Aim of the exercise — Nothing but the lines from the one including "Image resolution: width=840" through the last line of the entries, restated exactly, should appear in the answer; omit the pictures.

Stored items
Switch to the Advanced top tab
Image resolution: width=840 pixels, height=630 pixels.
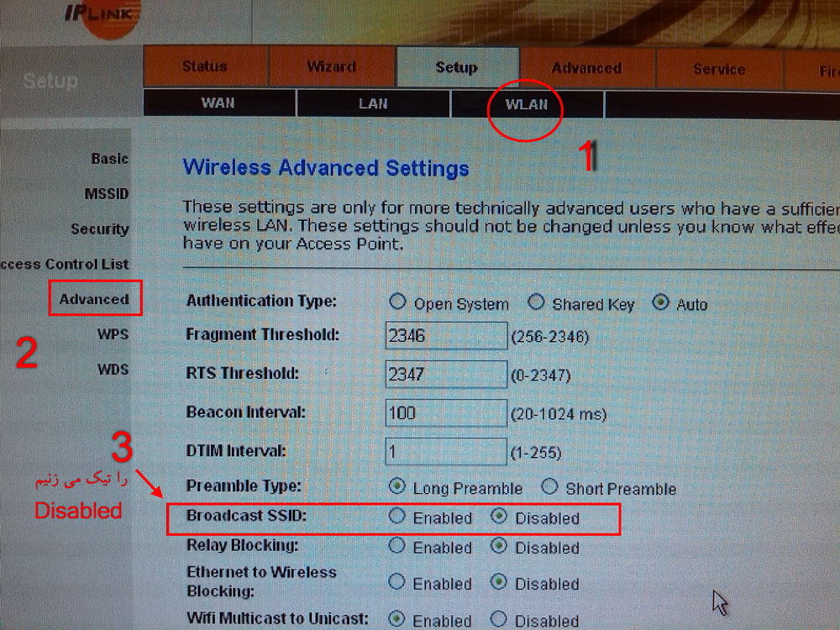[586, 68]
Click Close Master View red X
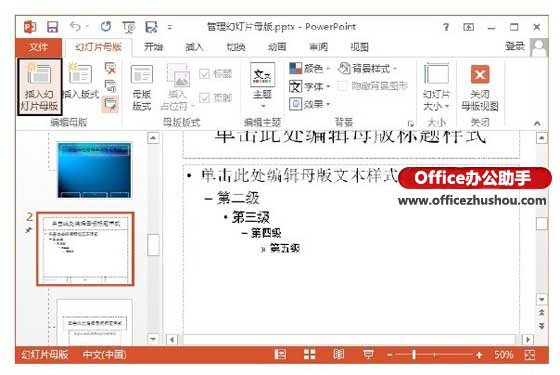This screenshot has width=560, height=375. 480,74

Answer box —
Image resolution: width=840 pixels, height=630 pixels.
[586, 68]
Click Close Master View red X
This screenshot has width=560, height=375. 480,74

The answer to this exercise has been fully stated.